## Your tasks
1. Find every line in the records that contains the word "Toggle" and copy each one out in full. Case counts.
2. Write the next part of the Python scraping demo notes, picking up right after their final sentence.

## Extract provided
# Python Scraping Demo

Dependencies:
* BeautifulSoup: a library for traversing the DOM in HTML pages (e.g. going through each `<table>` element in a web page.
* Scrapy: a library for crawling the web (i.e. going from one page to another by links that connect them.)
* (Optional) `urllib3` or `requests`: More powerful libraries for dealing with URLs; you can also use `urllib` or `urllib2`, which, depending on the machine, should be built in. You can install this libraries with `pip3 install urllib3` or `pip3 install requests`.

To install these, you should have two things installed:
* Python 3: This is the latest version of Python and is actively maintained, although you should be aware that many applications are still built in Python 2 due to legacy.

## Data to use
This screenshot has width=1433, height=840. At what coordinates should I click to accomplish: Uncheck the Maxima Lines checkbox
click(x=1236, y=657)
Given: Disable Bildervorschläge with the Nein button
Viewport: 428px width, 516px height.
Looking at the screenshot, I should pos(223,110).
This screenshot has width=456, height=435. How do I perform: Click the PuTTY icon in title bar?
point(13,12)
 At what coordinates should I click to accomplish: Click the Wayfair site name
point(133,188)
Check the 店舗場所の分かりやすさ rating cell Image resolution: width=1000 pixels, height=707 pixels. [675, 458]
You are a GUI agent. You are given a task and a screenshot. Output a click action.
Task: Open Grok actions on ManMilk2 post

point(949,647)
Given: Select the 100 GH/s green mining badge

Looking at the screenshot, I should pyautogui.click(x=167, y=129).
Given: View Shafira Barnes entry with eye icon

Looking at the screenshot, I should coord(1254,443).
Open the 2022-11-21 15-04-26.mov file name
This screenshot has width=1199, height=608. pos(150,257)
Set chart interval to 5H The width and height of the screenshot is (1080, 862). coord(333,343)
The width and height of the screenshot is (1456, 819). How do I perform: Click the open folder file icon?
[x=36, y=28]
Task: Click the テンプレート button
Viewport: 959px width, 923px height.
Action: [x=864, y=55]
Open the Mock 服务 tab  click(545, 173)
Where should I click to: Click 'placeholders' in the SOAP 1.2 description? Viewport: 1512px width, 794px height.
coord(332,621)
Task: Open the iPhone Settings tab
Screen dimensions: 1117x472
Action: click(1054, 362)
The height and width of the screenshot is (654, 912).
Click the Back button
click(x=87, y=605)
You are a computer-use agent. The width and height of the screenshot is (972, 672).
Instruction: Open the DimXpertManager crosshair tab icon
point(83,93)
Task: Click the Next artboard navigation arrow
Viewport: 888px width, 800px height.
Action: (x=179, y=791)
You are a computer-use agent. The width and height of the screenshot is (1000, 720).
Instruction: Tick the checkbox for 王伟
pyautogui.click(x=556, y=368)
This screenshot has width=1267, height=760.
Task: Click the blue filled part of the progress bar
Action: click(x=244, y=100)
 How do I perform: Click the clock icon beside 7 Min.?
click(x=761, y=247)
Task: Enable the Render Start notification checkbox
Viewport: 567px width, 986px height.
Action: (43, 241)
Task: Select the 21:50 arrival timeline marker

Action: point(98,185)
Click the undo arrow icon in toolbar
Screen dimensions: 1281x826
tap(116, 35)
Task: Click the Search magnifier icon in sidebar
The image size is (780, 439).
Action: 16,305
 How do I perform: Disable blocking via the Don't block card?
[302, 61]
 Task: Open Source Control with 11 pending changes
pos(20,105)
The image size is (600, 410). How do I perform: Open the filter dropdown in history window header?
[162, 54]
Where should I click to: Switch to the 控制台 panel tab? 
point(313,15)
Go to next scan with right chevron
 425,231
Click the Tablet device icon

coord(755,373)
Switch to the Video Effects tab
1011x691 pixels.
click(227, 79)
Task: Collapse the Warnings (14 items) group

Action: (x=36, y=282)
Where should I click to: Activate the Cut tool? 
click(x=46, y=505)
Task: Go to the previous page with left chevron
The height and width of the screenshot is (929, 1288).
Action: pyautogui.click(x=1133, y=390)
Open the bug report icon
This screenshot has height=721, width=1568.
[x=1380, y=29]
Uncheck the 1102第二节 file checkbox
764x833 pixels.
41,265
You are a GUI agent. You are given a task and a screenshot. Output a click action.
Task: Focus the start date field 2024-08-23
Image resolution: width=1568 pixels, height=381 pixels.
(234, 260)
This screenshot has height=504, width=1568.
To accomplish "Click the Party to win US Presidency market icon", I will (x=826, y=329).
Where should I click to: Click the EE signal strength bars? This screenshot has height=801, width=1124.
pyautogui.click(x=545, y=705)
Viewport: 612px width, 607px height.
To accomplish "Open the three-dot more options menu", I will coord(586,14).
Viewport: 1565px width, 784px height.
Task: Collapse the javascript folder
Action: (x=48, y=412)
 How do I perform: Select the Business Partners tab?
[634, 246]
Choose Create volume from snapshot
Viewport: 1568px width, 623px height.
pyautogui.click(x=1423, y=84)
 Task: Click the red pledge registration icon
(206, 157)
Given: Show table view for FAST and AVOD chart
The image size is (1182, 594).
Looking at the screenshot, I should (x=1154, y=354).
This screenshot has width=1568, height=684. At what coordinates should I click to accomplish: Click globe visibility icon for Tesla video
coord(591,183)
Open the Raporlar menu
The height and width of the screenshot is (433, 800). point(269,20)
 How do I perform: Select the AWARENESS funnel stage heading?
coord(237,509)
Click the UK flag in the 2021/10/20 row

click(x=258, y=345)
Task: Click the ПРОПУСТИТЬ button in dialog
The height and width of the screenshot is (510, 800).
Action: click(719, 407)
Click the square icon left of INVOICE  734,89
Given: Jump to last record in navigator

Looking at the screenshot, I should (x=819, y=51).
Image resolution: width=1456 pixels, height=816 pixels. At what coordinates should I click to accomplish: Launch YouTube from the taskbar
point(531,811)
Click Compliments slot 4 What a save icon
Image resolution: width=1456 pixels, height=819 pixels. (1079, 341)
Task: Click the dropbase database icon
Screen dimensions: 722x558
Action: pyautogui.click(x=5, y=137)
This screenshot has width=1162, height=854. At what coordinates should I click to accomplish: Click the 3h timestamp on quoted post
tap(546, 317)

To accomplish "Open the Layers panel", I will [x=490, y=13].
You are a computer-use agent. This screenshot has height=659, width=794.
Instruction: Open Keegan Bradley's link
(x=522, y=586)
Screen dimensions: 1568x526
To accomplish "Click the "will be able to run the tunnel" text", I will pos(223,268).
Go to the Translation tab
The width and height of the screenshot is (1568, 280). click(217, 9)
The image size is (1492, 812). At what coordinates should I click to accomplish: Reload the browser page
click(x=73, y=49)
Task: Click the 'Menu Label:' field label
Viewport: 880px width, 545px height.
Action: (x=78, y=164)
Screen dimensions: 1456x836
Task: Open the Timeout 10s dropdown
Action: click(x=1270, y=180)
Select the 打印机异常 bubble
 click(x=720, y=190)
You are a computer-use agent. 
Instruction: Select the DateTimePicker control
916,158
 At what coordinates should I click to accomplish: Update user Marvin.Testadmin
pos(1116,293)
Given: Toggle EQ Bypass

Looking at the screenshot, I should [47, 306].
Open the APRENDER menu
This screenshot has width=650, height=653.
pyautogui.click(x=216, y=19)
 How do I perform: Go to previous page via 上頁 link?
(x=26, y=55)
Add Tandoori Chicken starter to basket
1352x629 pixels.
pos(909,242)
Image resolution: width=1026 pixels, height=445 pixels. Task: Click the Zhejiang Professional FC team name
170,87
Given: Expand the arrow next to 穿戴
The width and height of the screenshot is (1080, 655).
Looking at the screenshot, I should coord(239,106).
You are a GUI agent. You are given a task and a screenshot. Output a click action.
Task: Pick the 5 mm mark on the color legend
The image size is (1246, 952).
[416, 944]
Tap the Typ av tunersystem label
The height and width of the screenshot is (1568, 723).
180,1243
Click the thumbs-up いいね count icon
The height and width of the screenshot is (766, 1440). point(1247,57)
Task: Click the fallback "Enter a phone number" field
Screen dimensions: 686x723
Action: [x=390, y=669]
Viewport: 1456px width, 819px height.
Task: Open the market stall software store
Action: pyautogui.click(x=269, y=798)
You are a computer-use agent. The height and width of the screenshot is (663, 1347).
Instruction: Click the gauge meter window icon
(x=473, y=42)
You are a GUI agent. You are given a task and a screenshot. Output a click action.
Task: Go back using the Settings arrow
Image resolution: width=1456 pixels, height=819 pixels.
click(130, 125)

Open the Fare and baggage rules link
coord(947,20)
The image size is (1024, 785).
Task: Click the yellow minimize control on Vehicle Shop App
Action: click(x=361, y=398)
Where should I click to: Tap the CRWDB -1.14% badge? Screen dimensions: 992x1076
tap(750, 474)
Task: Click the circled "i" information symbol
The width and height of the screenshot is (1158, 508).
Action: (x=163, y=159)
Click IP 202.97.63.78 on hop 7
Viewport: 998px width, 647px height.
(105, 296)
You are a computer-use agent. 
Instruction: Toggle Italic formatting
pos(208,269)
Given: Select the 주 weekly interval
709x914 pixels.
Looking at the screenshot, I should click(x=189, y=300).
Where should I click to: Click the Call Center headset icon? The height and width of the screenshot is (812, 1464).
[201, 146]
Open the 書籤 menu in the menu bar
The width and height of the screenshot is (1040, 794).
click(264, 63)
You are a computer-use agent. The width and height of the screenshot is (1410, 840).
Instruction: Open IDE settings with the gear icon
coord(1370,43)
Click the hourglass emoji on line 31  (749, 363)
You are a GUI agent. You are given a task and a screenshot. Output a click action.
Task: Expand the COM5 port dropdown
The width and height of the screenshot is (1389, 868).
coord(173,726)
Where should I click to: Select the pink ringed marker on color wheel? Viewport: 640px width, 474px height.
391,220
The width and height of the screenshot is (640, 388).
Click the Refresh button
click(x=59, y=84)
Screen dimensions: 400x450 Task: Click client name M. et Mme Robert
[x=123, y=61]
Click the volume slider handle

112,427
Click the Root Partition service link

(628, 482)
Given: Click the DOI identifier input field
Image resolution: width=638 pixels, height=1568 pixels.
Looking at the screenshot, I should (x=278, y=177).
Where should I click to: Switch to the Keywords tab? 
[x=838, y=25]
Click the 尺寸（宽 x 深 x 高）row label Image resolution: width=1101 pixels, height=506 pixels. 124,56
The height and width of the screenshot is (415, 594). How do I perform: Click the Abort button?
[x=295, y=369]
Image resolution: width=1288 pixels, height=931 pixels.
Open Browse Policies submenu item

## The responses
1.
Given: Toggle EQ Bypass
Instruction: Toggle Italic formatting

2.
    * https://www.python.org
* pip: a python package installation manager that installs packages/libraries for you. Ensure that you install pip for Python 3 (i.e. pip3).
    * https://pip.pypa.io/en/stable/
* (Optional) Jupyter notebook: To create a notebook like this to work on:
    * `pip3 install jupyter`

In [131]:
from bs4 import BeautifulSoup
# import scrapy
import urllib.request
import csv

### Skytrax Scraping
Using Skytrax to combine the rankings and find subcategories.

Skytrax lists 555 Airports each year.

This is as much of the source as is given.